=== Begin Enclosure ===
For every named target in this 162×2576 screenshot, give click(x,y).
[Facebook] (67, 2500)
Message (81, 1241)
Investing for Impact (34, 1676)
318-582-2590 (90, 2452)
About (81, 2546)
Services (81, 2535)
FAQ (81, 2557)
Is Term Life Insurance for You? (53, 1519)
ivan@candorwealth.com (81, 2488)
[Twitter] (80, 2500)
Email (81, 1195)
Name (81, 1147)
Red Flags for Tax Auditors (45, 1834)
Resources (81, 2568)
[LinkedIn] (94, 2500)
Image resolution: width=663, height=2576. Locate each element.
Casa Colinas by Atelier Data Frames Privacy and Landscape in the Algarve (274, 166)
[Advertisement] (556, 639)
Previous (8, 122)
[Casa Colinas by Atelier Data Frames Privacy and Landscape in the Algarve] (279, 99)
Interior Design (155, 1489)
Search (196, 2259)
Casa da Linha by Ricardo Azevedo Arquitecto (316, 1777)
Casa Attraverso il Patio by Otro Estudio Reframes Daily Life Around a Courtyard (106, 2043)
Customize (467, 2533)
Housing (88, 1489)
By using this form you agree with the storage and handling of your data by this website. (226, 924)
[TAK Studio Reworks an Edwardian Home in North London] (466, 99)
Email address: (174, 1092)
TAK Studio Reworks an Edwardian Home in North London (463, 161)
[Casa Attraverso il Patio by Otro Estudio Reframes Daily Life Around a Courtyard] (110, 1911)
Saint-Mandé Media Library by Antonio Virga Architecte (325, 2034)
=== End Enclosure ===
=== Begin Enclosure ===
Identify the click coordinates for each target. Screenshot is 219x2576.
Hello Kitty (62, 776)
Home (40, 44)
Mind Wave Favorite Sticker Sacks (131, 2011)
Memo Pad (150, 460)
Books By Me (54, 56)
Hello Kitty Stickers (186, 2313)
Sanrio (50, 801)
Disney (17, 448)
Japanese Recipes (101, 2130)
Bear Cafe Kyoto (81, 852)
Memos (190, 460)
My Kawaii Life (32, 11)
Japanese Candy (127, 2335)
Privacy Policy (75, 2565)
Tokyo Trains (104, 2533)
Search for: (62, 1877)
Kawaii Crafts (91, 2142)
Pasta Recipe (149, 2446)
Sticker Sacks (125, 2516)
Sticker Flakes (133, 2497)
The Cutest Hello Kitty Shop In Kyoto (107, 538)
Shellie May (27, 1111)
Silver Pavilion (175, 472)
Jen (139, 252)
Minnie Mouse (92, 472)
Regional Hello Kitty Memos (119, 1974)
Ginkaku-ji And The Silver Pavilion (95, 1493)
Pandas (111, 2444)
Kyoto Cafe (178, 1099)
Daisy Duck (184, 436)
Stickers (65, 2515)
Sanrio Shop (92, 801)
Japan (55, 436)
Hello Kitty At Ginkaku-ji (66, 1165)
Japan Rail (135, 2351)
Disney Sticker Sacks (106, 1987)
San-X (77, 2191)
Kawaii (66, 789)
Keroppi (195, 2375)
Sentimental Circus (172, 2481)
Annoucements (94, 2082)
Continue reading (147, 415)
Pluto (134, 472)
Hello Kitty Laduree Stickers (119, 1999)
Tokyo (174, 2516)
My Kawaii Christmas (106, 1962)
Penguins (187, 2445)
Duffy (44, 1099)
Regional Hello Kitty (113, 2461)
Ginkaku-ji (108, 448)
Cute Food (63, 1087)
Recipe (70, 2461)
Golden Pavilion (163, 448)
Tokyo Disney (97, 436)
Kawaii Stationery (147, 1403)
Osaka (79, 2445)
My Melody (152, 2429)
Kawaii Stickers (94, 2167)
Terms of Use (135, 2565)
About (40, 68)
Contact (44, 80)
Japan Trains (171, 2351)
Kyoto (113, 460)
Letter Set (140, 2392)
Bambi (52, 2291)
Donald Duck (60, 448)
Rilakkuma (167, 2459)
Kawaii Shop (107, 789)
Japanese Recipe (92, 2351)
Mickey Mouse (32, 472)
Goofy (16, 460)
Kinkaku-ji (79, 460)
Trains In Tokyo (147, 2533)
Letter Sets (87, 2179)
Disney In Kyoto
=== End Enclosure ===
=== Begin Enclosure ===
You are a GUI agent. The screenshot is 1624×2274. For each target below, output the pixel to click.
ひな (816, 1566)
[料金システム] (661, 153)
=== End Enclosure ===
TASK GOAL: Give only the number of lines in the data that hold the word "Japanese".

THE ANSWER: 3